乳がんの健診だけでなく月に一度のセルフチェックを習慣にすると、乳がんの早期発見につながりやすいといわれています。乳がんの患者の8割ほどは、自分でしこりを見つけているのです。乳がんのセルフチェックを行う時には、生理がある人は、生理後、1週間が乳房のハリが少なく、乳房の異常に気づきやすいといわれています。毎月同じ時期にセルフチェックをしていると、乳房の変化に気付きやすくなります。乳がんのセルフチェックの方法ですが、左右それぞれの乳房を腕を上げた状態で行います。乳房と反対側の手の4本の指をそろえて、指の腹で「の」の字を書くようしながら、少しづづ指をワキの下から乳首まで動かして行きます。しこりがないか、乳房の一部が硬くないか確認しましょう。 その後、乳房や乳首をしぼるようにして乳首から液体のようなものがでないかを確認しましょう。ここまでの作業はお風呂場で指に石鹸をつけて行うと、指のすべりもよく楽にできると思います。

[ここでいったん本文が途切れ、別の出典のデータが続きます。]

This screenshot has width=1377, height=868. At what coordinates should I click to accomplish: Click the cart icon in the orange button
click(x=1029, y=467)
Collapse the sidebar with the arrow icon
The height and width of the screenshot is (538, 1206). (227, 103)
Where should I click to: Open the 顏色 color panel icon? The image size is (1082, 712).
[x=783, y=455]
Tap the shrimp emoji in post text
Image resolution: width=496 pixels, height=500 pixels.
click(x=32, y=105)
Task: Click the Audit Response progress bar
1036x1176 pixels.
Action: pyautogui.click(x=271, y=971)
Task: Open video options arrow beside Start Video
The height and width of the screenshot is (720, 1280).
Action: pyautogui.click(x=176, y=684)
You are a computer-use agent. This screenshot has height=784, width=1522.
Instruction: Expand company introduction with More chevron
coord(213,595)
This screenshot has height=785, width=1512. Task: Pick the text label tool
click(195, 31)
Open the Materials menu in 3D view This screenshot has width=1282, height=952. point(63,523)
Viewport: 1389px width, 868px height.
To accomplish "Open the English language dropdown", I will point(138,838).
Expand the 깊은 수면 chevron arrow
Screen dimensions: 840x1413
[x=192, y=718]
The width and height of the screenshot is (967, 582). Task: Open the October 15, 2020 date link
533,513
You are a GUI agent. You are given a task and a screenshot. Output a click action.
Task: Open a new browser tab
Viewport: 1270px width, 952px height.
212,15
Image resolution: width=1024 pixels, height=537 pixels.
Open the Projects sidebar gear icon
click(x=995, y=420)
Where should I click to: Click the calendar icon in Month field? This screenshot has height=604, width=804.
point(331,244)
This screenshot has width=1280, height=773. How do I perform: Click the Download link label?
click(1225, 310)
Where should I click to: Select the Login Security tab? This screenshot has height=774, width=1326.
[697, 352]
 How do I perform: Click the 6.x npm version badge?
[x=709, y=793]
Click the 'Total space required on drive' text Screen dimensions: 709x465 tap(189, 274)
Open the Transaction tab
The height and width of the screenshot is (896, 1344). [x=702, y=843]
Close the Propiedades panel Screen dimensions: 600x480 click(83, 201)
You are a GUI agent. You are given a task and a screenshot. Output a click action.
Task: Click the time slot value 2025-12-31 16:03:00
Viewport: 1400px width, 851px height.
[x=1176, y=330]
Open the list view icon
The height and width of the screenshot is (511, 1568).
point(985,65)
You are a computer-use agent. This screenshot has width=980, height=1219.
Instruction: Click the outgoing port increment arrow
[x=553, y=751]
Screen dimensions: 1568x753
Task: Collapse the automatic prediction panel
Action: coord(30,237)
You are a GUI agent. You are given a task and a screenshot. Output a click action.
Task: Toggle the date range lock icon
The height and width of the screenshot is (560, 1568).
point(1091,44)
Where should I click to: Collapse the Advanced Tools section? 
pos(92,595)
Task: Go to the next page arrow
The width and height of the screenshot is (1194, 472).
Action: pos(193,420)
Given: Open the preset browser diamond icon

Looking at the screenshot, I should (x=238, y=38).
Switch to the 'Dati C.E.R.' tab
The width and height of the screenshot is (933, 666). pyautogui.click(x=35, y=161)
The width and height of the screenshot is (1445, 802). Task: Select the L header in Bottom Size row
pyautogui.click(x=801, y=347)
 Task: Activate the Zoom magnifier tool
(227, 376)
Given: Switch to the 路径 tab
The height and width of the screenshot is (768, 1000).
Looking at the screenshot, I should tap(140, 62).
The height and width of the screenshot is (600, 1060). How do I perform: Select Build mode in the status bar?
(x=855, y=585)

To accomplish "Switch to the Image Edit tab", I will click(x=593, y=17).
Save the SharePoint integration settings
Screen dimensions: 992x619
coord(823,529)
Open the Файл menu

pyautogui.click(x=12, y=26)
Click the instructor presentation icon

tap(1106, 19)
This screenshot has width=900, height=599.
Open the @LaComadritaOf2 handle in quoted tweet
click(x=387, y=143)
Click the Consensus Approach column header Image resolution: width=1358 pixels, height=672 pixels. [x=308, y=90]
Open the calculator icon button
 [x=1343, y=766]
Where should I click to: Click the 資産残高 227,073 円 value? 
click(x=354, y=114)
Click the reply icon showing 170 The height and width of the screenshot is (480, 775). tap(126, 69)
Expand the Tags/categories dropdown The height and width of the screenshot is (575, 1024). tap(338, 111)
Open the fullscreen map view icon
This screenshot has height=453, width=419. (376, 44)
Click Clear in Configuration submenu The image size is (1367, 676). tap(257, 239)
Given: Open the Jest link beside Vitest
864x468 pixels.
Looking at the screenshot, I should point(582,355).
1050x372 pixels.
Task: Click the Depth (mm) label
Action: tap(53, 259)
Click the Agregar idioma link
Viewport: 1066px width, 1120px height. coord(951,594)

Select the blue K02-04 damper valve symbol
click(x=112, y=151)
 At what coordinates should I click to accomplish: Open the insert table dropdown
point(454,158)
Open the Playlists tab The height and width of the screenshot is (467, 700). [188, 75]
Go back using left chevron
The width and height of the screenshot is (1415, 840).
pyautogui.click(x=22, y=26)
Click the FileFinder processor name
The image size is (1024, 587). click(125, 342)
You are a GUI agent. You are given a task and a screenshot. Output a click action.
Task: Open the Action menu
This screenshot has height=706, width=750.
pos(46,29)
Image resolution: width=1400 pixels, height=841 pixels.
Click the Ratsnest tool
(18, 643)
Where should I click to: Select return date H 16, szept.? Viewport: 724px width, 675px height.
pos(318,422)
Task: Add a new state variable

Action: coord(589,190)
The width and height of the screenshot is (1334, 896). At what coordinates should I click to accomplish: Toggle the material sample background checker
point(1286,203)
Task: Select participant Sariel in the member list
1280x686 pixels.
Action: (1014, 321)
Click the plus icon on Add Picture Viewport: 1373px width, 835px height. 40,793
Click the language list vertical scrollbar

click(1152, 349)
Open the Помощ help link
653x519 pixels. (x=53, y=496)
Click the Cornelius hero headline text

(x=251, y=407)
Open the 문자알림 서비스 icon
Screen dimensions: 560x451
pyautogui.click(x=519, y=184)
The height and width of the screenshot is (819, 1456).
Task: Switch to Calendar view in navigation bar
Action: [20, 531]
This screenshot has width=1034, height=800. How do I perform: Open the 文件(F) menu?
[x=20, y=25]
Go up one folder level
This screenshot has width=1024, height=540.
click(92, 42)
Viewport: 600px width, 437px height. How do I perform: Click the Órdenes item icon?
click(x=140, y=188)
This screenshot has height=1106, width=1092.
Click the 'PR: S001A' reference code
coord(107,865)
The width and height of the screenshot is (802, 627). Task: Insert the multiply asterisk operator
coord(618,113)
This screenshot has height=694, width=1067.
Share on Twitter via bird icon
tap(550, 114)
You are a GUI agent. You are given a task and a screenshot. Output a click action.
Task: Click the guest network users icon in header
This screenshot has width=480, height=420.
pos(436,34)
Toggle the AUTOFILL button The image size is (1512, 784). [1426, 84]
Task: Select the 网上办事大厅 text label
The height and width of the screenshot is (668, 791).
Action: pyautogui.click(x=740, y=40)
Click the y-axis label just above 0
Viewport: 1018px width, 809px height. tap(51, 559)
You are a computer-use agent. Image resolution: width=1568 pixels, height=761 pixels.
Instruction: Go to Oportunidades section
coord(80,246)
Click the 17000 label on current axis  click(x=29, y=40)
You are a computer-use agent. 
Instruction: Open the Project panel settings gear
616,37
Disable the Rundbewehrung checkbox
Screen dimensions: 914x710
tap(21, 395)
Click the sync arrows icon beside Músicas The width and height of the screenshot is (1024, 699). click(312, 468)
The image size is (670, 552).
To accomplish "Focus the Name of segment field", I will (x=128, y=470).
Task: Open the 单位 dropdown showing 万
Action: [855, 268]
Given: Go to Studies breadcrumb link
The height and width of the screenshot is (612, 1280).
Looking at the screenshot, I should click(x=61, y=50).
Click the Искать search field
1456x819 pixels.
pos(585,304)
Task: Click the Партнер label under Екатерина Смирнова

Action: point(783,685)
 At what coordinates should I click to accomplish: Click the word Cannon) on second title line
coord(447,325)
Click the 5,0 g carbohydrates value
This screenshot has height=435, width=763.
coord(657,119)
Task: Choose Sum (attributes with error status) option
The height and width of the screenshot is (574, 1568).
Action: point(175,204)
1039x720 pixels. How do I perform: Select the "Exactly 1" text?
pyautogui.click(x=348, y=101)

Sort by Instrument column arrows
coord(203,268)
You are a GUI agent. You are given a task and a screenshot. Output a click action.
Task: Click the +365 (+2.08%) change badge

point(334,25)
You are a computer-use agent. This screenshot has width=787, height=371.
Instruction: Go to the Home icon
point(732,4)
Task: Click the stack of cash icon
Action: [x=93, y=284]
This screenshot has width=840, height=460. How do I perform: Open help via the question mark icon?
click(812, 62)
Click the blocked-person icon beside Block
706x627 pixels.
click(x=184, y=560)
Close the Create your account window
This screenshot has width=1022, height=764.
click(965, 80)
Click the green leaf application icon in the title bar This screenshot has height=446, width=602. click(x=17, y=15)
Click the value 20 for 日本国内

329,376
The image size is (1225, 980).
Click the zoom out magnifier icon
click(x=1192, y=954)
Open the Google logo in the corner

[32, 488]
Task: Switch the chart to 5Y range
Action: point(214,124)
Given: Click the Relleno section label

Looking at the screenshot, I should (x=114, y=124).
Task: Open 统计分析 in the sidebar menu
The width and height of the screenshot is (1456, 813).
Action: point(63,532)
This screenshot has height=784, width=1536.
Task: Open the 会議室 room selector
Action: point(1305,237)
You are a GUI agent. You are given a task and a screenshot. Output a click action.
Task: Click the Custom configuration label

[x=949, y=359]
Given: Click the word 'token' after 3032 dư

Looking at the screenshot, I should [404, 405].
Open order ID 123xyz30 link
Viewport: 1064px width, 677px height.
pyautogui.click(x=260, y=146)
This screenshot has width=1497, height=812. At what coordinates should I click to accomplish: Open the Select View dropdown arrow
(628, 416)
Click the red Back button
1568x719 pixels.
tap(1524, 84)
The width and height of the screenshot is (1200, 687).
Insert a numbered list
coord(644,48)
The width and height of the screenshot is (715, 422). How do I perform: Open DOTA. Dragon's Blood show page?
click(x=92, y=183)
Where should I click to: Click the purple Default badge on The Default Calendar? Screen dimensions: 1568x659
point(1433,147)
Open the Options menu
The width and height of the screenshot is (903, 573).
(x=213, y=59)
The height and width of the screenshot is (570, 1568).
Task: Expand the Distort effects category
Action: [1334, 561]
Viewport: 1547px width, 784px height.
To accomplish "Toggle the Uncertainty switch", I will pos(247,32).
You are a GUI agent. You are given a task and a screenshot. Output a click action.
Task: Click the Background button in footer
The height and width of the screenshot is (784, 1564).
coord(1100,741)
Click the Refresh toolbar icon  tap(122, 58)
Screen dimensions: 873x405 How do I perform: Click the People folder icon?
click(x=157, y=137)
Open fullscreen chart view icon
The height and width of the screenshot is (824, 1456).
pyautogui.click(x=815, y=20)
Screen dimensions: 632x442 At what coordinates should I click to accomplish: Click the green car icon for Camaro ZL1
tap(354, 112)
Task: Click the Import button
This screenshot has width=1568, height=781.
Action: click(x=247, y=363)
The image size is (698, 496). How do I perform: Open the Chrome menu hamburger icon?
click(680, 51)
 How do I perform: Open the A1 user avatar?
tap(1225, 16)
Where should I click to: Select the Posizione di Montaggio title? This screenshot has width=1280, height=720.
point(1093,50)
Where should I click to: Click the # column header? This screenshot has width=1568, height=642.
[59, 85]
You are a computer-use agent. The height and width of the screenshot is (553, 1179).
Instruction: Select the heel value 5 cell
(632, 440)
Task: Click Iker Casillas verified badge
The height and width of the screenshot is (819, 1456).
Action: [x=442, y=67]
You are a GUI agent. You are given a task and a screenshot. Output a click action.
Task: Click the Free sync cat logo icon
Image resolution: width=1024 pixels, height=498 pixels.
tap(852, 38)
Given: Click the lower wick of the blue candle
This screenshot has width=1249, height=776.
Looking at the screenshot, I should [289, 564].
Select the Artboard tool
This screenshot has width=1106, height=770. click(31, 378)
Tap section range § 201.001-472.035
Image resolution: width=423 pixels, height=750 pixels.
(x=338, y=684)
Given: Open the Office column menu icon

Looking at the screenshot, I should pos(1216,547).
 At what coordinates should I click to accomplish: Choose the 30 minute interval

さらに、お風呂上りに、鏡でみて自分で視診を行いましょう。腕を上げて、乳房にでこぼこしたところや、ひきつれ、乳輪の変化がないか確認します。また、乳首についてもへこみや、湿疹がないか確認します。さらに、腕を腰に当てた状態でも確認しましょう。

健診の受け方と病院選びについて

乳がんの健診について、受診の仕方と、病院選びについてまとめてみます。まず、乳がんの検診の代表的な専門は「乳腺外科」ですが、病院によっては「外科」や、「婦人科」が乳がんの定期検診を行っている場合があります。検査の内容は、病院や料金、コースによって異なりますので、自分が通いやすい病院を見つけて直接確認するのがいいと思います。乳がんの検診では、医師による視診・触診に加えて、マンモグラフィー検査と乳腺超音波検査(エコー検査)をあわせて行うと安心です。乳がんの検診を受ける病院を選ぶときは、検査機器や施設の古いところでの検診は、できれば避けたいところです。また、最近CMで有名になったマンモグラフィー検査は、一定の技術をもった撮影技師や読影医が不可欠です。できれば、マンモグラフィー検査は、全国の認定施設での受診が信頼できていいと思います。